● **Исходный текст**
━━━━━━━━
Все мы с детства заучили догматические положения о единоспасающей Церкви, но значение совместной церковной жизни для религиозного существования, представляющейся нам лишь в виде какой-то книжной формулы, реальный смысл которой мы уже плохо схватываем. Все мы знаем тесную общественную связь первых христиан, но склонны объяснять это особливой добродетелью, тогда как, наоборот, дух веры и добродетели порождался у них вследствие их тесной и дружной церковности.

Древние христиане понимали, почему им лично нужна Церковь, общество, и почему они сами нужны для этого общества, и к чему их обязывает эта взаимная надобность. Потому-то религиозная жизнь имела у них такое всепоглощающее значение. Теперь положение изменилось. Религиозная жизнь не испомещает всех сил человека, ибо её содержание в его понимании очень сузилось. Что такое религиозная жизнь? Обыкновенно отвечают: «общение с Богом». Но что такое это общение? Каково его содержание? Каковы его последствия в содержании нашей жизни? Древний христианин все это прекрасно понимал, нынешний в большинстве случаев почти не понимает.

Одно из последствий сужения наших представлений о церковной идее, составляет то обстоятельство, что в наше миросозерцание, а затем и в практику жизни, теперь врывается, всё в более ненормально расширенной степени, одно из могущественнейших «мирских» попечений – именно о строе социальном. При всей важности и даже высоте своей, идея социальная, в действительности, ниже церковной по своему содержанию и мировому значению. Фактически же социальная идея начинает затушевывать в умах идею церковную, и даже являются тенденции испоместить идею религиозную в среду социальную, обществом поглотить Церковь.
━━━━━━━━
● **Предоставленные материалы**

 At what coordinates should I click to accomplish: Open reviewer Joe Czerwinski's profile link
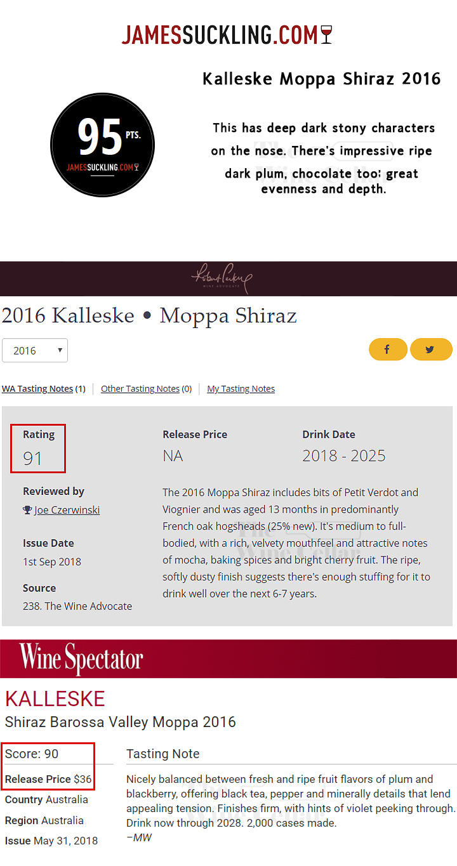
━━━━━━━━
● **Задание**
Пожалуйста, найдите в тексте о церковной жизни, что обыкновенно отвечают на вопрос «Что такое религиозная жизнь?».

● **Решение задания**
Обыкновенно отвечают: «общение с Богом».